Mesmo sem ser parte formal, os EUA já seguem muitas normas da convenção, recorrendo às suas disposições para sustentar reivindicações territoriais e afirmar direitos de navegação em águas internacionais, como no Mar do Sul da China.

A ciência da exploração

Esta iniciativa ambiciosa exigiu uma verdadeira odisseia científica. As áreas abrangidas por esta reivindicação incluem o Árctico, a costa atlântica a leste, o Mar de Bering, a costa pacífica a oeste, as Ilhas Marianas e duas regiões no Golfo do México.

Brian Van Pay, Director de Projecto no State Department, detalhou: “Quarenta missões no mar, indo para áreas que nunca tínhamos explorado antes, encontrando montes submarinos inteiros cuja existência nem sequer conhecíamos.”

No total, os cientistas passaram o equivalente a mais de três anos a cartografar novas zonas, recorrendo a mapeamento por sonar, amostragem geológica e análise de camadas de sedimentos.

O resultado, como refere Van Pay, foi uma submissão alinhada com a United Nations Convention on the Law of the Sea (UNCLOS) de 1982 - o enquadramento jurídico que suporta esta reivindicação.

Importância da UNCLOS e da ECS

As consequências desta decisão são várias. Para começar, os EUA passam a ter o direito de controlar e, potencialmente, explorar recursos como petróleo, gás e minerais no território alargado.

Ainda assim, isto não significa que possam, de repente, começar a pescar mais longe da costa ou a patrulhar novas áreas de água. É mais semelhante a o governo dos EUA ter obtido direitos minerais sobre uma propriedade subaquática.

A reivindicação foi desenhada com cuidado para não entrar em colisão com outros países, em particular a Rússia. No entanto, poderá existir alguma sobreposição com o Canadá, o que pode exigir diplomacia no futuro.

Apesar dos potenciais ganhos, os desafios mantêm-se. O principal, como referido acima, é a ausência de ratificação formal da UNCLOS pelo Senado dos EUA. Essa lacuna poderá reduzir o peso jurídico internacional da reivindicação.

Além disso, a validade do pedido depende da solidez da ciência que o sustenta.

Segundo Treadwell, “Se alguém viesse dizer: ‘A vossa ciência é má’, penso que os Estados Unidos ouviriam. Mas não acho que a ciência seja má. Acho que tivemos ciência muito boa.”

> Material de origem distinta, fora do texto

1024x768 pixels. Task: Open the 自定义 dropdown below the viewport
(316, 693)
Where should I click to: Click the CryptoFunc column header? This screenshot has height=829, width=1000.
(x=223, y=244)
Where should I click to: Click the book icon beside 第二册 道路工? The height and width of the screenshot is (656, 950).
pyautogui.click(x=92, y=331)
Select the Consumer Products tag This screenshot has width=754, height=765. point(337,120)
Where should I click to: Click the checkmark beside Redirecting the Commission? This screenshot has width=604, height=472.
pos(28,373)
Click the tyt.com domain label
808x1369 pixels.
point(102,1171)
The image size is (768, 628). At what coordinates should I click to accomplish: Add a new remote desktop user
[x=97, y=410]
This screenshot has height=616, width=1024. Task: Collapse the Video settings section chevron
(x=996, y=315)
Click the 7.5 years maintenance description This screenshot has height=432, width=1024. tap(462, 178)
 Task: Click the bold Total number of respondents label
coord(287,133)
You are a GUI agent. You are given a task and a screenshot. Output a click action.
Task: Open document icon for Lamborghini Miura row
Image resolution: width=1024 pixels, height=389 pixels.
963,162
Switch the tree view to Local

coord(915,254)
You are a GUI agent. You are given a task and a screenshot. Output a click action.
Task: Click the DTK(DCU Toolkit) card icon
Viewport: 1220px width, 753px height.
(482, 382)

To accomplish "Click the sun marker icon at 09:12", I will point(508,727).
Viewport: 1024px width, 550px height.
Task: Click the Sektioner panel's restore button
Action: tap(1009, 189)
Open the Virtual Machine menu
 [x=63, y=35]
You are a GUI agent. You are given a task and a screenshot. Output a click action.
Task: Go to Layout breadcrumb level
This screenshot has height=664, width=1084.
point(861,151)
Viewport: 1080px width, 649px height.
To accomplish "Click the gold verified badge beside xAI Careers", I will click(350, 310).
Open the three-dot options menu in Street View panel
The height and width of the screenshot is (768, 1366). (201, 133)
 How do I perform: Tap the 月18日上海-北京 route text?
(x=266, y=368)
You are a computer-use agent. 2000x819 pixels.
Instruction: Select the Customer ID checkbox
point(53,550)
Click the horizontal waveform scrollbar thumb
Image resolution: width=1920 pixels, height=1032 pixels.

Gestão da Plataforma Continental Alargada (ECS)

Há mais em jogo do que o retorno económico. Este passo também alarga a jurisdição dos EUA para aplicar, de forma eficaz, regulamentos ambientais e proteger ecossistemas marinhos frágeis contra exploração sem controlo.

Ao mesmo tempo, conciliar estas responsabilidades ecológicas com interesses económicos vai ser uma tarefa delicada.

Mas, enfim, não será isso parte do desafio? Com mais de 75 países a terem já definido os limites da sua ECS, torna-se claro que o mundo está a entrar numa nova era de governação dos oceanos.

Então, este novo território vai desencadear uma corrida aos recursos, ou irá reforçar a cooperação na gestão e protecção dos oceanos do planeta?

Sem precipitações. Por agora, a América fez um movimento arrojado - e o resto do mundo está a observar.

Uma coisa é certa: a forma como navegarmos estas águas terá impacto não só na economia, mas também na saúde dos oceanos, no clima e no nosso futuro.